**Work item:**
The records that follow are to be transcribed word for word.

Segment Start: Exercise data

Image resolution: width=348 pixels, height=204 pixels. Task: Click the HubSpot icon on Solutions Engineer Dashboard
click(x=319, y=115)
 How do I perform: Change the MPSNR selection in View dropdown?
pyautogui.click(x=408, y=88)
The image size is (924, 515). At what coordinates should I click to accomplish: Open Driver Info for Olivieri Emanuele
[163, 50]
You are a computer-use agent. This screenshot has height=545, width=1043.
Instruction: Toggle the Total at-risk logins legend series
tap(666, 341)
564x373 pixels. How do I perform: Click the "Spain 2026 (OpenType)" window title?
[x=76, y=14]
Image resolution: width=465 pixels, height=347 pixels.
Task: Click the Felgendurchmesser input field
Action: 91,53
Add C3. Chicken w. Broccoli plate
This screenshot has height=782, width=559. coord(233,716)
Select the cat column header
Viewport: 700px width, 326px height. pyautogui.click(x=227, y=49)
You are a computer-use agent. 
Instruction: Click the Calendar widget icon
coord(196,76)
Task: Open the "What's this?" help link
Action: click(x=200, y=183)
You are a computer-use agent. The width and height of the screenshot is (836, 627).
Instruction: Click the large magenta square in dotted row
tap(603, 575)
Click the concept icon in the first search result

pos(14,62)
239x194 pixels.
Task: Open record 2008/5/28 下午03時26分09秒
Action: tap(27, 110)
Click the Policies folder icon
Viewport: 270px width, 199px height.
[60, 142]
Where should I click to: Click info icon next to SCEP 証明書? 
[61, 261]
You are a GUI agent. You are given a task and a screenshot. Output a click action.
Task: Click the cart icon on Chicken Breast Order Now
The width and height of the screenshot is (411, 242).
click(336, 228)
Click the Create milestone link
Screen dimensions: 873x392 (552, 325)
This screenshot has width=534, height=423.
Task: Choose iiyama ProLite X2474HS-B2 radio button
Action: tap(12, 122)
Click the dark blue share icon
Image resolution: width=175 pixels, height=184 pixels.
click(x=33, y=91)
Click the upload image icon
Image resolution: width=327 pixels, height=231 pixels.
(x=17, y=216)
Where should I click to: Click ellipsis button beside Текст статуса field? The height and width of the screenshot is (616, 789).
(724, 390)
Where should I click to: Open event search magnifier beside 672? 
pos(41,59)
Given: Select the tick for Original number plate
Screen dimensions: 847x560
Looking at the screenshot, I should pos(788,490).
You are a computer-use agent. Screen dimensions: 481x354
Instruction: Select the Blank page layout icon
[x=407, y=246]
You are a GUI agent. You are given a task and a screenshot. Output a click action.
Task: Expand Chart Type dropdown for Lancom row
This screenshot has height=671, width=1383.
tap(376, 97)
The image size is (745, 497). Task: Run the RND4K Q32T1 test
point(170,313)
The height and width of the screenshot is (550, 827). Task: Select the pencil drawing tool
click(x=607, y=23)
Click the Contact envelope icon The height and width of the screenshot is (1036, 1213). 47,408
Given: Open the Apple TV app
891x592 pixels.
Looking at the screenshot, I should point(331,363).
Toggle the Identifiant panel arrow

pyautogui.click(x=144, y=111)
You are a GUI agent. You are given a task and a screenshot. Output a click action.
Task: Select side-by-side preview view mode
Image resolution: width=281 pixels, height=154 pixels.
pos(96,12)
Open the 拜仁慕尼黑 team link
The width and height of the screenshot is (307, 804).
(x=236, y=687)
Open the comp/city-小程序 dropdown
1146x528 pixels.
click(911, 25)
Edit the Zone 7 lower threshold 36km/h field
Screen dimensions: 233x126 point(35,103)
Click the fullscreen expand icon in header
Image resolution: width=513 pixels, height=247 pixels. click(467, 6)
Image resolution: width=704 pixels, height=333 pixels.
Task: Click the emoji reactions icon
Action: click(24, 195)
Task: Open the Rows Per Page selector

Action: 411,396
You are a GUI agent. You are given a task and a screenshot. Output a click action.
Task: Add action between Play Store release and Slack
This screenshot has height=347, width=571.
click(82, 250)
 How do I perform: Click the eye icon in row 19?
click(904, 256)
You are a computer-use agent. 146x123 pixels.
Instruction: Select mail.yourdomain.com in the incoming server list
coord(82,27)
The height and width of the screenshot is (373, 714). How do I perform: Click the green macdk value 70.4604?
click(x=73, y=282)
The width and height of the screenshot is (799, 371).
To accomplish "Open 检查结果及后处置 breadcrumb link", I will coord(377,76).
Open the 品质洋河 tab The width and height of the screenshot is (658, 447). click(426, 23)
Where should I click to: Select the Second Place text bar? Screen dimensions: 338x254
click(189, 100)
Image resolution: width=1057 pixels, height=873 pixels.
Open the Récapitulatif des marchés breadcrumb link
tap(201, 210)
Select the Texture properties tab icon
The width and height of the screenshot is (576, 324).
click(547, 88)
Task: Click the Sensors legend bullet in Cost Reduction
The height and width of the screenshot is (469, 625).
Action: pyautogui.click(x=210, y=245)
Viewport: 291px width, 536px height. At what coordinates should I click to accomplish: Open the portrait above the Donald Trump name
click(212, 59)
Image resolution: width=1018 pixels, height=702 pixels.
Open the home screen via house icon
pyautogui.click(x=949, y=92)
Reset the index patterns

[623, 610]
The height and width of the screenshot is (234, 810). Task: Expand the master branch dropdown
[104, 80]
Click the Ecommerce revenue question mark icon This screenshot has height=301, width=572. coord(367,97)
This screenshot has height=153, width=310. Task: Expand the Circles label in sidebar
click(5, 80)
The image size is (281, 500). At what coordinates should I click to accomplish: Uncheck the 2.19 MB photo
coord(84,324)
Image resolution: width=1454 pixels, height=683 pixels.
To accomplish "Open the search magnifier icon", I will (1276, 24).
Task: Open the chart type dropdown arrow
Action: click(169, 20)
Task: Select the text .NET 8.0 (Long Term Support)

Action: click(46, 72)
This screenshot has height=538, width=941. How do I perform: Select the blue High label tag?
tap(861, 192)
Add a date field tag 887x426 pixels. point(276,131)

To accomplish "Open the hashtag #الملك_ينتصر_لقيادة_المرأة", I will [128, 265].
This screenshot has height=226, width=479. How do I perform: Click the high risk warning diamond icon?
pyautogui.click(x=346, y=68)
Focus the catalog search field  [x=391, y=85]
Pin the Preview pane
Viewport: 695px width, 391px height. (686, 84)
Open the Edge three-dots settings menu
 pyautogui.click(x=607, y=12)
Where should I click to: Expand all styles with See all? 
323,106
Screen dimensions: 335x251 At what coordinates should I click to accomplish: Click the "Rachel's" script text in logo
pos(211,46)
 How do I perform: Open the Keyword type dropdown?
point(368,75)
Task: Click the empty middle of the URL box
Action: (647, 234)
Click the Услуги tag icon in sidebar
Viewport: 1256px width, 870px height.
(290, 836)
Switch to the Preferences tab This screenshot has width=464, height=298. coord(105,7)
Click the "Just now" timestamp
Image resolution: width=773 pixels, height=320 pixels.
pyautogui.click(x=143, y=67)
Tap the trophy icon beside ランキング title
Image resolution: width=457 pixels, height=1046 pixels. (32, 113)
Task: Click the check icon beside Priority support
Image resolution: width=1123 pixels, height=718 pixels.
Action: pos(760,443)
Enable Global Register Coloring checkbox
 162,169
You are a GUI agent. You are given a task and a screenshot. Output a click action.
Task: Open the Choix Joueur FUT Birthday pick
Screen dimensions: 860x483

Segment End: Exercise data

**Answer section:**
Image resolution: width=348 pixels, height=204 pixels. Task: Click the HubSpot icon on Solutions Engineer Dashboard
click(x=319, y=115)
 How do I perform: Change the MPSNR selection in View dropdown?
pyautogui.click(x=408, y=88)
The image size is (924, 515). At what coordinates should I click to accomplish: Open Driver Info for Olivieri Emanuele
[163, 50]
You are a computer-use agent. This screenshot has height=545, width=1043.
Instruction: Toggle the Total at-risk logins legend series
tap(666, 341)
564x373 pixels. How do I perform: Click the "Spain 2026 (OpenType)" window title?
[x=76, y=14]
Image resolution: width=465 pixels, height=347 pixels.
Task: Click the Felgendurchmesser input field
Action: 91,53
Add C3. Chicken w. Broccoli plate
This screenshot has height=782, width=559. coord(233,716)
Select the cat column header
Viewport: 700px width, 326px height. pyautogui.click(x=227, y=49)
You are a computer-use agent. 
Instruction: Click the Calendar widget icon
coord(196,76)
Task: Open the "What's this?" help link
Action: click(x=200, y=183)
You are a computer-use agent. The width and height of the screenshot is (836, 627).
Instruction: Click the large magenta square in dotted row
tap(603, 575)
Click the concept icon in the first search result

pos(14,62)
239x194 pixels.
Task: Open record 2008/5/28 下午03時26分09秒
Action: tap(27, 110)
Click the Policies folder icon
Viewport: 270px width, 199px height.
[60, 142]
Where should I click to: Click info icon next to SCEP 証明書? 
[61, 261]
You are a GUI agent. You are given a task and a screenshot. Output a click action.
Task: Click the cart icon on Chicken Breast Order Now
The width and height of the screenshot is (411, 242).
click(336, 228)
Click the Create milestone link
Screen dimensions: 873x392 (552, 325)
This screenshot has width=534, height=423.
Task: Choose iiyama ProLite X2474HS-B2 radio button
Action: tap(12, 122)
Click the dark blue share icon
Image resolution: width=175 pixels, height=184 pixels.
click(x=33, y=91)
Click the upload image icon
Image resolution: width=327 pixels, height=231 pixels.
(x=17, y=216)
Where should I click to: Click ellipsis button beside Текст статуса field? The height and width of the screenshot is (616, 789).
(724, 390)
Where should I click to: Open event search magnifier beside 672? 
pos(41,59)
Given: Select the tick for Original number plate
Screen dimensions: 847x560
Looking at the screenshot, I should pos(788,490).
You are a computer-use agent. Screen dimensions: 481x354
Instruction: Select the Blank page layout icon
[x=407, y=246]
You are a GUI agent. You are given a task and a screenshot. Output a click action.
Task: Expand Chart Type dropdown for Lancom row
This screenshot has height=671, width=1383.
tap(376, 97)
The image size is (745, 497). Task: Run the RND4K Q32T1 test
point(170,313)
The height and width of the screenshot is (550, 827). Task: Select the pencil drawing tool
click(x=607, y=23)
Click the Contact envelope icon The height and width of the screenshot is (1036, 1213). 47,408
Given: Open the Apple TV app
891x592 pixels.
Looking at the screenshot, I should point(331,363).
Toggle the Identifiant panel arrow

pyautogui.click(x=144, y=111)
You are a GUI agent. You are given a task and a screenshot. Output a click action.
Task: Select side-by-side preview view mode
Image resolution: width=281 pixels, height=154 pixels.
pos(96,12)
Open the 拜仁慕尼黑 team link
The width and height of the screenshot is (307, 804).
(x=236, y=687)
Open the comp/city-小程序 dropdown
1146x528 pixels.
click(911, 25)
Edit the Zone 7 lower threshold 36km/h field
Screen dimensions: 233x126 point(35,103)
Click the fullscreen expand icon in header
Image resolution: width=513 pixels, height=247 pixels. click(467, 6)
Image resolution: width=704 pixels, height=333 pixels.
Task: Click the emoji reactions icon
Action: click(24, 195)
Task: Open the Rows Per Page selector

Action: 411,396
You are a GUI agent. You are given a task and a screenshot. Output a click action.
Task: Add action between Play Store release and Slack
This screenshot has height=347, width=571.
click(82, 250)
 How do I perform: Click the eye icon in row 19?
click(904, 256)
You are a computer-use agent. 146x123 pixels.
Instruction: Select mail.yourdomain.com in the incoming server list
coord(82,27)
The height and width of the screenshot is (373, 714). How do I perform: Click the green macdk value 70.4604?
click(x=73, y=282)
The width and height of the screenshot is (799, 371).
To accomplish "Open 检查结果及后处置 breadcrumb link", I will coord(377,76).
Open the 品质洋河 tab The width and height of the screenshot is (658, 447). click(426, 23)
Where should I click to: Select the Second Place text bar? Screen dimensions: 338x254
click(189, 100)
Image resolution: width=1057 pixels, height=873 pixels.
Open the Récapitulatif des marchés breadcrumb link
tap(201, 210)
Select the Texture properties tab icon
The width and height of the screenshot is (576, 324).
click(547, 88)
Task: Click the Sensors legend bullet in Cost Reduction
The height and width of the screenshot is (469, 625).
Action: pyautogui.click(x=210, y=245)
Viewport: 291px width, 536px height. At what coordinates should I click to accomplish: Open the portrait above the Donald Trump name
click(212, 59)
Image resolution: width=1018 pixels, height=702 pixels.
Open the home screen via house icon
pyautogui.click(x=949, y=92)
Reset the index patterns

[623, 610]
The height and width of the screenshot is (234, 810). Task: Expand the master branch dropdown
[104, 80]
Click the Ecommerce revenue question mark icon This screenshot has height=301, width=572. coord(367,97)
This screenshot has height=153, width=310. Task: Expand the Circles label in sidebar
click(5, 80)
The image size is (281, 500). At what coordinates should I click to accomplish: Uncheck the 2.19 MB photo
coord(84,324)
Image resolution: width=1454 pixels, height=683 pixels.
To accomplish "Open the search magnifier icon", I will (1276, 24).
Task: Open the chart type dropdown arrow
Action: click(169, 20)
Task: Select the text .NET 8.0 (Long Term Support)

Action: click(46, 72)
This screenshot has height=538, width=941. How do I perform: Select the blue High label tag?
tap(861, 192)
Add a date field tag 887x426 pixels. point(276,131)

To accomplish "Open the hashtag #الملك_ينتصر_لقيادة_المرأة", I will [128, 265].
This screenshot has height=226, width=479. How do I perform: Click the high risk warning diamond icon?
pyautogui.click(x=346, y=68)
Focus the catalog search field  [x=391, y=85]
Pin the Preview pane
Viewport: 695px width, 391px height. (686, 84)
Open the Edge three-dots settings menu
 pyautogui.click(x=607, y=12)
Where should I click to: Expand all styles with See all? 
323,106
Screen dimensions: 335x251 At what coordinates should I click to accomplish: Click the "Rachel's" script text in logo
pos(211,46)
 How do I perform: Open the Keyword type dropdown?
point(368,75)
Task: Click the empty middle of the URL box
Action: (647, 234)
Click the Услуги tag icon in sidebar
Viewport: 1256px width, 870px height.
(290, 836)
Switch to the Preferences tab This screenshot has width=464, height=298. coord(105,7)
Click the "Just now" timestamp
Image resolution: width=773 pixels, height=320 pixels.
pyautogui.click(x=143, y=67)
Tap the trophy icon beside ランキング title
Image resolution: width=457 pixels, height=1046 pixels. (32, 113)
Task: Click the check icon beside Priority support
Image resolution: width=1123 pixels, height=718 pixels.
Action: pos(760,443)
Enable Global Register Coloring checkbox
 162,169
You are a GUI agent. You are given a task and a screenshot. Output a click action.
Task: Open the Choix Joueur FUT Birthday pick
Screen dimensions: 860x483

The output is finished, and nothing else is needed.